USS Higgins launches a Standard Missile-2.

US Navy photo by Mass Communication Specialist 1st Class Hannah Fry

The US Navy is figuring out how to rearm its warships at sea, a crucial logistics skill it could need in an intense missile fight that doesn’t immediately offer a respite to pull out and reload.

Off the coast of Australia last month, the American destroyer USS Higgins simulated rearming with an SM-2 missile at sea, officials said Saturday, characterizing the reloading capability as “essential” for sustained combat operations in the Indo-Pacific.

US warships have been working on reloading at sea, with this type of exercise becoming more important in recent years.
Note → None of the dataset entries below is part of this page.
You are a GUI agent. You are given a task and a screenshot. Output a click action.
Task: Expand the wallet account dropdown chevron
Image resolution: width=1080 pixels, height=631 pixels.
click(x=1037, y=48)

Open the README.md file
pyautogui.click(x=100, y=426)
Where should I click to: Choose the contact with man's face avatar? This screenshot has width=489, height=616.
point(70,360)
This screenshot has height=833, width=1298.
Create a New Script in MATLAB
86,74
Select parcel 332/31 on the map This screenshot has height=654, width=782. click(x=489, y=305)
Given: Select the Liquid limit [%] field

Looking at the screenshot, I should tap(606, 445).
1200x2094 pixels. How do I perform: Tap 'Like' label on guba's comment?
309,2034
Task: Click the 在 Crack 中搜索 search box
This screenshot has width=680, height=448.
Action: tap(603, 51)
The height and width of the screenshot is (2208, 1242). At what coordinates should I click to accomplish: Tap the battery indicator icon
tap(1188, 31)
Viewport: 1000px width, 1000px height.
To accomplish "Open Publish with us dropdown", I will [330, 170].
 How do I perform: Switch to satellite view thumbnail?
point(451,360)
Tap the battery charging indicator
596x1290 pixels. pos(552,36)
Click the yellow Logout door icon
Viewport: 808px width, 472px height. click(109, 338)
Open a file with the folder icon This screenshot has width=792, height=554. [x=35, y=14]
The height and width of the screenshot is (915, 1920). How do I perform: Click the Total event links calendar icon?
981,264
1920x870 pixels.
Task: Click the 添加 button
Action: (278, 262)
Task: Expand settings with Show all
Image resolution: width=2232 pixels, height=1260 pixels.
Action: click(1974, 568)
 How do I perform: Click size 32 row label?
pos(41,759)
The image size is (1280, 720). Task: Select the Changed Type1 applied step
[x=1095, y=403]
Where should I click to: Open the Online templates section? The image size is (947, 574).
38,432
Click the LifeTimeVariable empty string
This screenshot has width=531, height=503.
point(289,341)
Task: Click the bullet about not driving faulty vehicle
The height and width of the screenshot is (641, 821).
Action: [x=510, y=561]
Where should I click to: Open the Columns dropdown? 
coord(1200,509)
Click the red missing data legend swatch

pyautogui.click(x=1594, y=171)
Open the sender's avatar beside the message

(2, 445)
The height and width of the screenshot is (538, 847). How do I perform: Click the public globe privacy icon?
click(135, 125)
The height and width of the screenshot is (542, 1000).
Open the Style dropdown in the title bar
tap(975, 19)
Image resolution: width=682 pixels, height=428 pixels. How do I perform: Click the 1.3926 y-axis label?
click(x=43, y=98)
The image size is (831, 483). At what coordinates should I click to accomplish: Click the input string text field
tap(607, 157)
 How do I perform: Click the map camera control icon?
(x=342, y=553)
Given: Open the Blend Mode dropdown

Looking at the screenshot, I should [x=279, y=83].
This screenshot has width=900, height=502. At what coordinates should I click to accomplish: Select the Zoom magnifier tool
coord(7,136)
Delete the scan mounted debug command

In Navy operations around the Middle East over the past two years, hundreds of missiles have been expended for air defense against Iranian threats and those presented by the Tehran-backed Houthis in Yemen.

During these challenging fights, US warships occasionally had to leave the region to rearm.

US officials and analysts have cautioned that a conflict against China, which maintains a deep arsenal of capable ballistic and cruise missiles, in the Pacific would put a much greater strain on the Navy’s missile stockpiles than in the Middle East.

Sailors aboard the Arleigh Burke-class guided-missile destroyer USS Higgins (DDG 76) simulate loading ammunition from a barge during Noble Prime 25-3 in the Cleveland Bay, Australia, July 28.
Sailors aboard USS Higgins simulate loading ammunition from a barge.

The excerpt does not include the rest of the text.